The number of heart transplants in the Netherlands has increased significantly since Dutch hospitals started using the “heart-in-a-box” transplant technique two years ago. As a result, the waiting list for heart transplants is “stabilizing” after years of increase, the Dutch Transplant Foundation (NTS) reported.

The heart-in-a-box method makes it possible to use a heart that has stopped beating for transplant. The heart is connected to a machine shortly after death. The machine supplies oxygen and blood and keeps the heart beating. The method makes considerably more donated hearts eligible for transplantation. Previously, Dutch doctors could only use a heart that was still beating.

Up to and including July this year, there were 39 heart transplants in the Netherlands, about the same number as the average number of transplants in entire years in the past. ”If we can perform about 60 heart transplants this year, we will easily surpass that number in 2023,” Michiel Erasums, a heart-lung surgeon at UMC Groningen, said in the NTS release.

“Then we will hopefully also see a decrease in the number of people on the waiting list and in the number of people who die before a suitable heart becomes available.
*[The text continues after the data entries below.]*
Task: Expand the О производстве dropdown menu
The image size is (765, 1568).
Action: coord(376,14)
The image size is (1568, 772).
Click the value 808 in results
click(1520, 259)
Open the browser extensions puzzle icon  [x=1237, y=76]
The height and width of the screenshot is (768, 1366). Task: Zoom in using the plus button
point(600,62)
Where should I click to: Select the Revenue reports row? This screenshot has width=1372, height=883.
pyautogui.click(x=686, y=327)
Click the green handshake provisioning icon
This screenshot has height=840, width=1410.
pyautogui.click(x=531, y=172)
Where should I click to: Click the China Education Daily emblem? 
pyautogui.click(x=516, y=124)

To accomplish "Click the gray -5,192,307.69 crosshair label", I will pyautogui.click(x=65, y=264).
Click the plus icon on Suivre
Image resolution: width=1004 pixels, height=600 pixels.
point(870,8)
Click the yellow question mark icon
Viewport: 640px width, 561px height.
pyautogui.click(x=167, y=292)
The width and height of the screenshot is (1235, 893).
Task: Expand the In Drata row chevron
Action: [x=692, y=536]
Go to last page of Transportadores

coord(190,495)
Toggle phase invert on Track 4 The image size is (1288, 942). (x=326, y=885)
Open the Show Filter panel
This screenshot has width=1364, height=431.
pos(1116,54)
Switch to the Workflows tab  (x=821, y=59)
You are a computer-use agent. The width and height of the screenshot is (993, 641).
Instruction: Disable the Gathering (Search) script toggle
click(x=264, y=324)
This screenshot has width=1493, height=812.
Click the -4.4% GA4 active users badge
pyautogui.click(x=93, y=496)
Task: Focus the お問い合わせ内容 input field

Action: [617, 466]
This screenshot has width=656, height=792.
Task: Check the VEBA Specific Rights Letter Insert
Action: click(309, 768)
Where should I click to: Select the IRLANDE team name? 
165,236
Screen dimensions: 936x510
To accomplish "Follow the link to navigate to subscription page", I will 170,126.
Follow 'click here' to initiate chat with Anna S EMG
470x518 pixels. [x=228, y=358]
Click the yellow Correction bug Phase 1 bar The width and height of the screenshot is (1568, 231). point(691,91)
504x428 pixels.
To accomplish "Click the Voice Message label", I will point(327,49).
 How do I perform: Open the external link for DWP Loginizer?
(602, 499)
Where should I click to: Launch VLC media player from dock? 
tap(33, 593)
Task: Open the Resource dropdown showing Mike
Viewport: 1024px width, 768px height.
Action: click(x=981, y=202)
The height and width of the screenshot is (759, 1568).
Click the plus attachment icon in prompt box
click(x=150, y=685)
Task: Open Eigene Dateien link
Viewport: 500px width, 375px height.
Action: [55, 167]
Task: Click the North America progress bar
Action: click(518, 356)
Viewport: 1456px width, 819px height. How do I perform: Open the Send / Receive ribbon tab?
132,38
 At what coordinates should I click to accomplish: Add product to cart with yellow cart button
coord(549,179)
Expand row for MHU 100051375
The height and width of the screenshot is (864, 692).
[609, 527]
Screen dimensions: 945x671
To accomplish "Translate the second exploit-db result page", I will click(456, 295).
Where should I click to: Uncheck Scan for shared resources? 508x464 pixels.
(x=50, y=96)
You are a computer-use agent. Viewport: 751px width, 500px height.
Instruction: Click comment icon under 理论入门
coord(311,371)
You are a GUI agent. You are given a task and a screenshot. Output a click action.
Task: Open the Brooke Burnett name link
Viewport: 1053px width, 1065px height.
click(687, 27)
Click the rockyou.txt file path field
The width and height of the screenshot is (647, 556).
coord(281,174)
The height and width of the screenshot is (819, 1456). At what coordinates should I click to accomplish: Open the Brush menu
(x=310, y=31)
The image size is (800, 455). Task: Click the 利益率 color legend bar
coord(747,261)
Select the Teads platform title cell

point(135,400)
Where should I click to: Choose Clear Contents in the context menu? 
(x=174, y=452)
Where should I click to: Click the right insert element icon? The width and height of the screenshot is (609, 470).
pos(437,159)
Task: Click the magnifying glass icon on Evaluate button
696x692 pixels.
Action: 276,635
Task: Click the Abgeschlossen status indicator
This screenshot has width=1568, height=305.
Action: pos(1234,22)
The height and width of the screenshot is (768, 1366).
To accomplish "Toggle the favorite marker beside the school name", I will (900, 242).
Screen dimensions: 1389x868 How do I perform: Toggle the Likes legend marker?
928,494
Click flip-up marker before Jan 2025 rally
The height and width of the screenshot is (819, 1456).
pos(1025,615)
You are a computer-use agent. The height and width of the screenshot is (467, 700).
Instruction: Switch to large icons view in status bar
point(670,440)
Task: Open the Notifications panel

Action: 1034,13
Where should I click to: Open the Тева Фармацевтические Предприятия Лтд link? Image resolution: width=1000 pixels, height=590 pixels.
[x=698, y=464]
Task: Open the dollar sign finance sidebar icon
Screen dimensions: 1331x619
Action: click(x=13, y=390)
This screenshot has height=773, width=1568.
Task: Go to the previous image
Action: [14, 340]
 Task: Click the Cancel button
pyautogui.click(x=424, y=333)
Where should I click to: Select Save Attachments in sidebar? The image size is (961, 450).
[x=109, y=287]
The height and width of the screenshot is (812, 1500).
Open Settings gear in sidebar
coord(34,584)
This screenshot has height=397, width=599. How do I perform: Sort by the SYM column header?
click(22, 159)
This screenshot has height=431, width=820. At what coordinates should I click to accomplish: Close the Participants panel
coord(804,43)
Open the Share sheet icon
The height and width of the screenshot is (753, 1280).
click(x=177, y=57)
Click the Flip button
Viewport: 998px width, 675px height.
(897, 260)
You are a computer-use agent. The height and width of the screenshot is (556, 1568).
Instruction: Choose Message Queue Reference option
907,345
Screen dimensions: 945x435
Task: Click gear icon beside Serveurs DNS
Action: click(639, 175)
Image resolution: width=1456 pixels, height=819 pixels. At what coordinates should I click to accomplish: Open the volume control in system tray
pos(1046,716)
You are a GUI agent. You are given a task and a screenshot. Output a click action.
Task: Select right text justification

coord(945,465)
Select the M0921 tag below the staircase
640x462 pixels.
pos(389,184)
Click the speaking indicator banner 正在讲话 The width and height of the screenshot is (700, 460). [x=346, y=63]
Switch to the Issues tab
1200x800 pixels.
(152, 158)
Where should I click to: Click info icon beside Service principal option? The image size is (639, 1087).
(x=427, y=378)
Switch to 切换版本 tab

We are already seeing a stabilization in the number of people on the waiting list, while it has only increased in recent years. And the results for the recipient patients are at least as good as with the classic heart donation method,” Erasmus said.

According to Olivier Manintveld, a cardiologist at Erasmus MC, the heart-in-a-box method also gives surgeons more peace and time to perform the surgery. “The heart is protected on the perfusion machine. It can be kept for up to eight hours before transplanting. The use of the machine also restores previously unusable donor hearts and makes them suitable for transplantation.”

So far, 60 people in the Netherlands have received a new heart via the heart-in-a-box method. The Ministry of Public Health decided to add the method to the basic health insurance package from 1 January 2024.